What is the correct spelling of a formal gathering?
Answer
Assembly
Explanation
The correct spelling of the word for a formal gathering is Assembly: a-s-s-e-m-b-l-y, eight letters, with two s's after the initial a and ending in -bly (silent e is absent in this case). The word comes from the Old French assemblee, from the Latin assimulare (to bring together). The most common spelling errors are using one s (Asembly), inserting an extra letter (Assemblly), or substituting the ending (Assemblee or Assemble, though assemble is a related verb, not the noun). One memory aid: AS-SEM-BLY, with two s's and ending in y.
On the USCIS writing test sentences containing assembly may include "Citizens have the right to assembly," "Freedom of assembly is in the First Amendment," or "The people assemble peacefully." In U.S. constitutional law the right of assembly is one of the five freedoms protected by the First Amendment, alongside religion, speech, the press, and petition.
The First Amendment guarantees the right of the people peaceably to assemble, and the Supreme Court has interpreted the clause to protect protests, marches, rallies, and similar collective expressions of opinion subject to reasonable time, place, and manner restrictions. The clause does not protect violent assemblies. The right has been central to American civic life from abolitionist meetings and women's suffrage marches to the modern civil rights movement and contemporary political demonstrations.

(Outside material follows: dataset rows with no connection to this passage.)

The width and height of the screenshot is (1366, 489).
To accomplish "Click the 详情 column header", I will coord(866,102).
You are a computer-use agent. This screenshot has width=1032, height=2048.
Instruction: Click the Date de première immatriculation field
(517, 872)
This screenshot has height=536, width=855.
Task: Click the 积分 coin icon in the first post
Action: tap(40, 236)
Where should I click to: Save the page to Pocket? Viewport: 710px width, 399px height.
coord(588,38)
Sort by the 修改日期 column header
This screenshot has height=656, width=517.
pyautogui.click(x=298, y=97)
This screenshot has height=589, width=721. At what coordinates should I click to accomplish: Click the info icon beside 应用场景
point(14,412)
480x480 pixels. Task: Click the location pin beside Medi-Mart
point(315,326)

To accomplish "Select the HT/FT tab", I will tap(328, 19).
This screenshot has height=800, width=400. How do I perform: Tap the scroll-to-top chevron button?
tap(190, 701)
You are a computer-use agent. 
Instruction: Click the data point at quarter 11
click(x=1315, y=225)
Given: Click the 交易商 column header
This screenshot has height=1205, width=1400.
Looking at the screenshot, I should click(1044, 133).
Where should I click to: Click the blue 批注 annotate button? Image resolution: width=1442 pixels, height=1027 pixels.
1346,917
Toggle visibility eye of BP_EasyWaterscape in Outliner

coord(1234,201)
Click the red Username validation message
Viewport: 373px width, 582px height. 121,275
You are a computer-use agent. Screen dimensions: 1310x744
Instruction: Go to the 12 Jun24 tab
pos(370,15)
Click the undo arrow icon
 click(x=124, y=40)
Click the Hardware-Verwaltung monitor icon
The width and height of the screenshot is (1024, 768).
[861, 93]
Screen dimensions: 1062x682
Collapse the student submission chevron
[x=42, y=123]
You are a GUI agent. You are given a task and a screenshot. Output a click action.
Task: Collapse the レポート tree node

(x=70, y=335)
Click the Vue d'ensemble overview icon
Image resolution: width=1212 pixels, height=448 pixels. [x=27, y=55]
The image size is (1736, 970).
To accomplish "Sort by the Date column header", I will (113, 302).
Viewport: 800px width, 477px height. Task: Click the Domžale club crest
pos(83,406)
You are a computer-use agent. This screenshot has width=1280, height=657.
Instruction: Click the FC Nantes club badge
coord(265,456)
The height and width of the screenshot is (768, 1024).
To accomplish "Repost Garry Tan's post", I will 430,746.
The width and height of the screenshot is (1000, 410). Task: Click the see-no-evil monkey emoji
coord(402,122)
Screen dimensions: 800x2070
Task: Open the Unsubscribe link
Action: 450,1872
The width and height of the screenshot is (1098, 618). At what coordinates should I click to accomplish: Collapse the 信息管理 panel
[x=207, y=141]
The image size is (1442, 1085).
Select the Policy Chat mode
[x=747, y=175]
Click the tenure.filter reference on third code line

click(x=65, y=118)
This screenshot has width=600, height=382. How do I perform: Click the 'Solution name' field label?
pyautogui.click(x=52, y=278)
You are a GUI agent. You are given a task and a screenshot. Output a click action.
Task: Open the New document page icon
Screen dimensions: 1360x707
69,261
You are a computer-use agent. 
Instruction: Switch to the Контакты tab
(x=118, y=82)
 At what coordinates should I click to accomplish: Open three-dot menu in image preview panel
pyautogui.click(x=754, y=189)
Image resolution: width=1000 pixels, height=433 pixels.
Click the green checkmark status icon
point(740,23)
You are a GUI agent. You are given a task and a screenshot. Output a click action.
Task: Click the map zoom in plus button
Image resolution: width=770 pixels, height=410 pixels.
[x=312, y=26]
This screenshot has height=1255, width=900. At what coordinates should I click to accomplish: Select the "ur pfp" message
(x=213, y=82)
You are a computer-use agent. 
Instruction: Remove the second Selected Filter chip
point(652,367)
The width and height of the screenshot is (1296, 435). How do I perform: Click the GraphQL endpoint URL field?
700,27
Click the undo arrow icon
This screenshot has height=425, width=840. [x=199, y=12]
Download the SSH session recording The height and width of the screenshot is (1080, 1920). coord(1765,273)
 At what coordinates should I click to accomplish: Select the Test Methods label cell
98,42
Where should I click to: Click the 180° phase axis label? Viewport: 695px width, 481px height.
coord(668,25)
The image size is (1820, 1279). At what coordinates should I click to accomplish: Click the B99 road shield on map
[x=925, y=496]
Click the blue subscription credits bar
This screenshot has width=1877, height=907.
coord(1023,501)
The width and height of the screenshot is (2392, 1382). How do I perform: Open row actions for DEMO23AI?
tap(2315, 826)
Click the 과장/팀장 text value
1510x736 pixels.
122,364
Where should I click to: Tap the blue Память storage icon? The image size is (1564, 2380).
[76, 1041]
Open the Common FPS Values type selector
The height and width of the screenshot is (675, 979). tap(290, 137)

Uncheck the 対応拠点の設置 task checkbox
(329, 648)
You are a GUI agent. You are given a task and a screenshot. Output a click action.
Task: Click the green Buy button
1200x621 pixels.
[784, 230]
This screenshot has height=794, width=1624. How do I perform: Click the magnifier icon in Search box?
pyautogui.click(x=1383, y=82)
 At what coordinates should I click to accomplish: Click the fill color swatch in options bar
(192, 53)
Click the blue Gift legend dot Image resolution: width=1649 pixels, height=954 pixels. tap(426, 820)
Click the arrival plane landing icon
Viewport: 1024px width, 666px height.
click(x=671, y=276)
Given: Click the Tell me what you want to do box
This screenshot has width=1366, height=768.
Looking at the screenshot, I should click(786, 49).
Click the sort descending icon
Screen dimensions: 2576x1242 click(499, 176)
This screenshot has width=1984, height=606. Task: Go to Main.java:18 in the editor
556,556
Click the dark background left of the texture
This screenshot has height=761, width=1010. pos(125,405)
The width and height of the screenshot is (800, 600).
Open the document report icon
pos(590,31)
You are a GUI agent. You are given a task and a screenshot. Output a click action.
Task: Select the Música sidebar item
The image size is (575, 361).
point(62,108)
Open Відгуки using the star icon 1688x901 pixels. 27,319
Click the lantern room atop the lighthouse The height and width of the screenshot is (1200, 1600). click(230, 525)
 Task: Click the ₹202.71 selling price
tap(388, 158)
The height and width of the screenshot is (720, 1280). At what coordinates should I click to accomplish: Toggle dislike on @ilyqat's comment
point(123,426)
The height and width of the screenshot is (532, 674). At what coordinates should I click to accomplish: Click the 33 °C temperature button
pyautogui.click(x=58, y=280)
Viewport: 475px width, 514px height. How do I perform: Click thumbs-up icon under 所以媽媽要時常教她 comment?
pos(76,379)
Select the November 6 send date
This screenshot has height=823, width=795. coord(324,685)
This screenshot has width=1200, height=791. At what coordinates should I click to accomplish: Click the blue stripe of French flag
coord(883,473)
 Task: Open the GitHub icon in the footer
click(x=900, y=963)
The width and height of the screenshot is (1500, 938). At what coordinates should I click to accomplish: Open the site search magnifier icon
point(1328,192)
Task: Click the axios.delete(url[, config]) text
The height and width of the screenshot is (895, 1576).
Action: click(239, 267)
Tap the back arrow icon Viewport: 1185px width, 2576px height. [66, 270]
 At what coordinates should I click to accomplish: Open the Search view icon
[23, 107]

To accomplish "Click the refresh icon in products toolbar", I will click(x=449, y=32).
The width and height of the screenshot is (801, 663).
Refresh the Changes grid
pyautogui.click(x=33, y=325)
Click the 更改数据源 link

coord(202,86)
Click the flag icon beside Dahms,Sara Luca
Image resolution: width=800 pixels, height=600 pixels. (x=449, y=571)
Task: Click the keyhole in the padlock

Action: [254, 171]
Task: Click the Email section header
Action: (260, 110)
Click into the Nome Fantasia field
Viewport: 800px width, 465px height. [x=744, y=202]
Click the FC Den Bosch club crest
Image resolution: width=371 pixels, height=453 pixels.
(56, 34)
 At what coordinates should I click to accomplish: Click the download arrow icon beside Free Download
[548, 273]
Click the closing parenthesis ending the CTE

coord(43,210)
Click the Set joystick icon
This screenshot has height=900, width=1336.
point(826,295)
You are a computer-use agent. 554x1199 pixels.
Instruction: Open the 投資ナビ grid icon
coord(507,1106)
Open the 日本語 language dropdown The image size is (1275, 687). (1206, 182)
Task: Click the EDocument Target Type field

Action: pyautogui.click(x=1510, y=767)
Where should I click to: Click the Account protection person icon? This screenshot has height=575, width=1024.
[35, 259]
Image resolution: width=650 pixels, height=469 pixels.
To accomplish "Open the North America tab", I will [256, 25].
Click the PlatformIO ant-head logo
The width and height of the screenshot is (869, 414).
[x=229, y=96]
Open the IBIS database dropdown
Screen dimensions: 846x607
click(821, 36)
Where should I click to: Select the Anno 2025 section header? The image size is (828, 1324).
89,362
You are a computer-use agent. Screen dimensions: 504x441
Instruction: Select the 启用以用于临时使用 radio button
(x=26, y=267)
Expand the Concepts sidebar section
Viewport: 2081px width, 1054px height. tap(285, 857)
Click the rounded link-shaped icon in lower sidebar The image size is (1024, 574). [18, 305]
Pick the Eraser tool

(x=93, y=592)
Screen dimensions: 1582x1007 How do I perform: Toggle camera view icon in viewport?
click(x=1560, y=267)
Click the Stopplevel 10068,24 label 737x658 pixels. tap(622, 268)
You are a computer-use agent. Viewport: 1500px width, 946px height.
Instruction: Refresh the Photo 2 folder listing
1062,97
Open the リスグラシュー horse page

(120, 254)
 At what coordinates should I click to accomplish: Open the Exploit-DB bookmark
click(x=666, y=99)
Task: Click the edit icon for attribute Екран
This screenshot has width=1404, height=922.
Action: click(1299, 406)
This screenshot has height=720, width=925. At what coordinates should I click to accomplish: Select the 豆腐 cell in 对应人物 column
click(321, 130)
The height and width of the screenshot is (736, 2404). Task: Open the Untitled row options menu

Many state legislatures call their lower house the General Assembly or the State Assembly. The right of assembly was applied to state and local governments through the Fourteenth Amendment in De Jonge v. Oregon (1937), and the closely related freedom of association was recognized in NAACP v. Alabama (1958).
Why this matters for your test
Assembly is one of the eight-letter spelling words on the writing vocabulary list, with the double s as its main trap. The word ties the writing test to civics questions about the First Amendment freedoms, which are among the most heavily tested topics on the entire civics exam.